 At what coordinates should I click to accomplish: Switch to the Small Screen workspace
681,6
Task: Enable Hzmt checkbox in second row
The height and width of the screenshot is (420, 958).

==

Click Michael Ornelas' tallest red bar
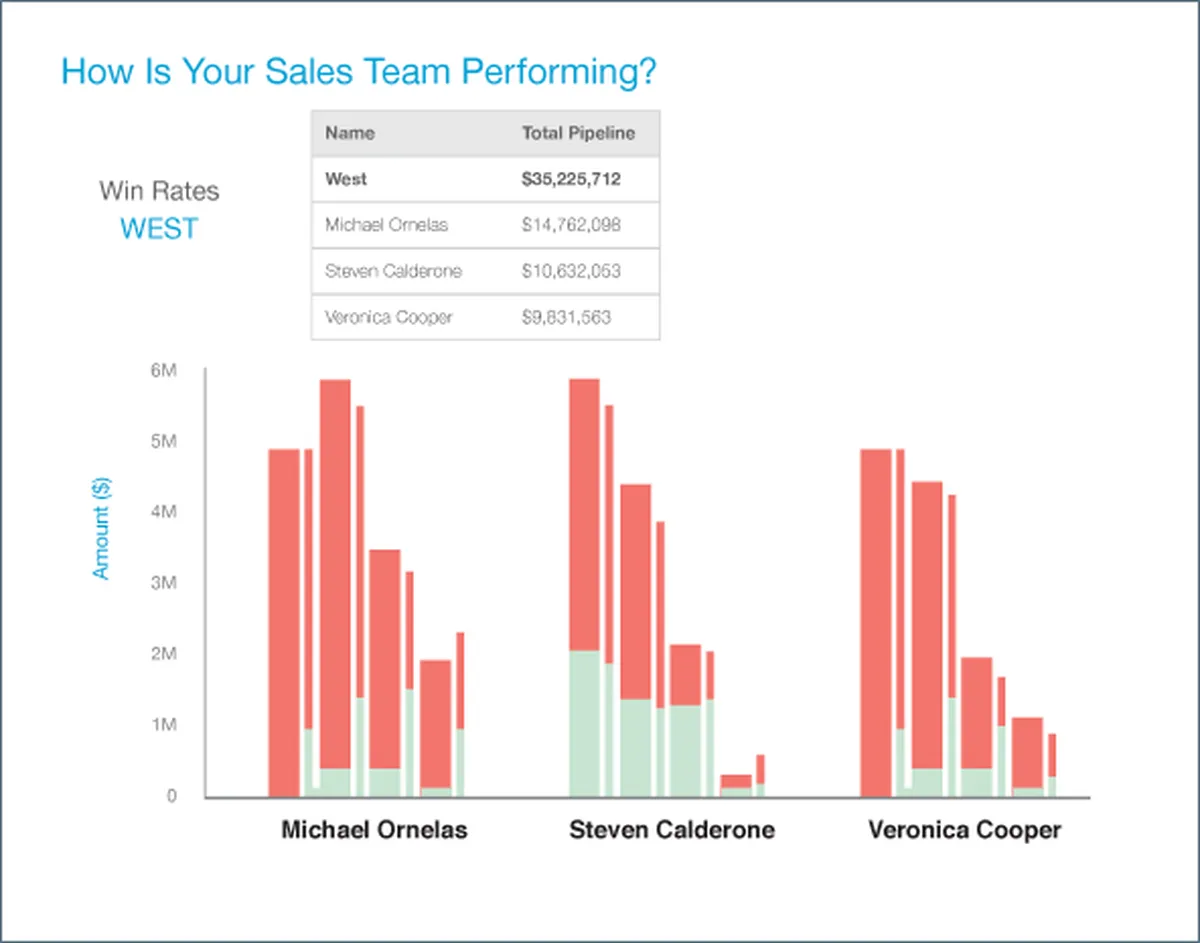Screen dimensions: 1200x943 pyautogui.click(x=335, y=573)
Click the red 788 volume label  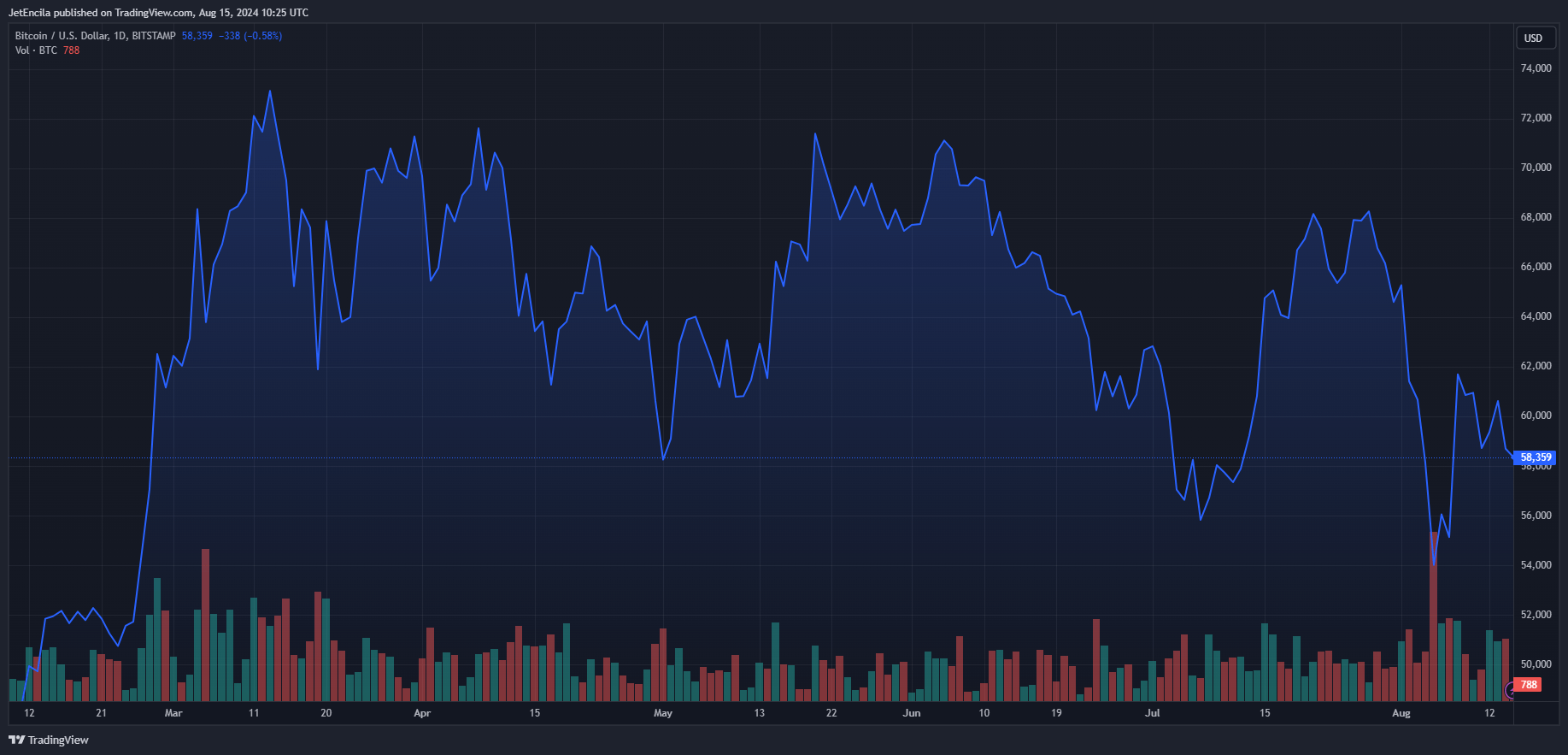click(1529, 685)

--

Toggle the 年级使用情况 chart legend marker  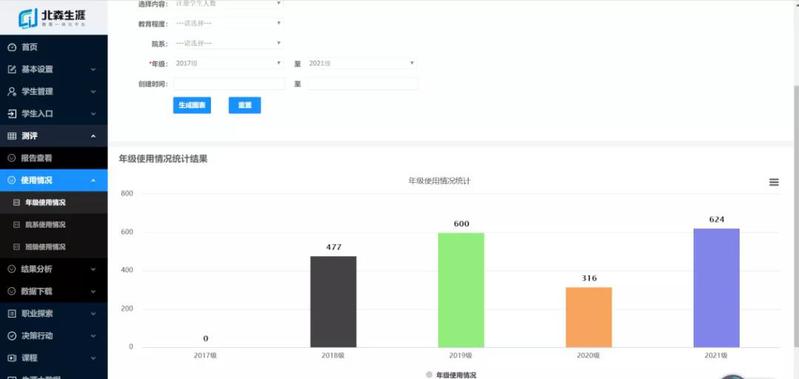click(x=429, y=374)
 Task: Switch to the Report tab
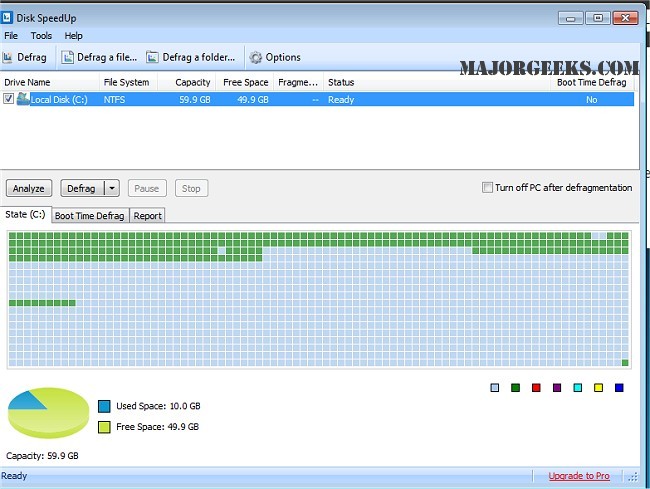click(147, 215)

• Instructions for the task: Everything above from the line containing "Task: Enable Hzmt checkbox in second row" through the line containing "The height and" must be copied exactly. Nothing outside that range belongs in the answer.

• Reply:
Task: Enable Hzmt checkbox in second row
The height and width of the screenshot is (420, 958).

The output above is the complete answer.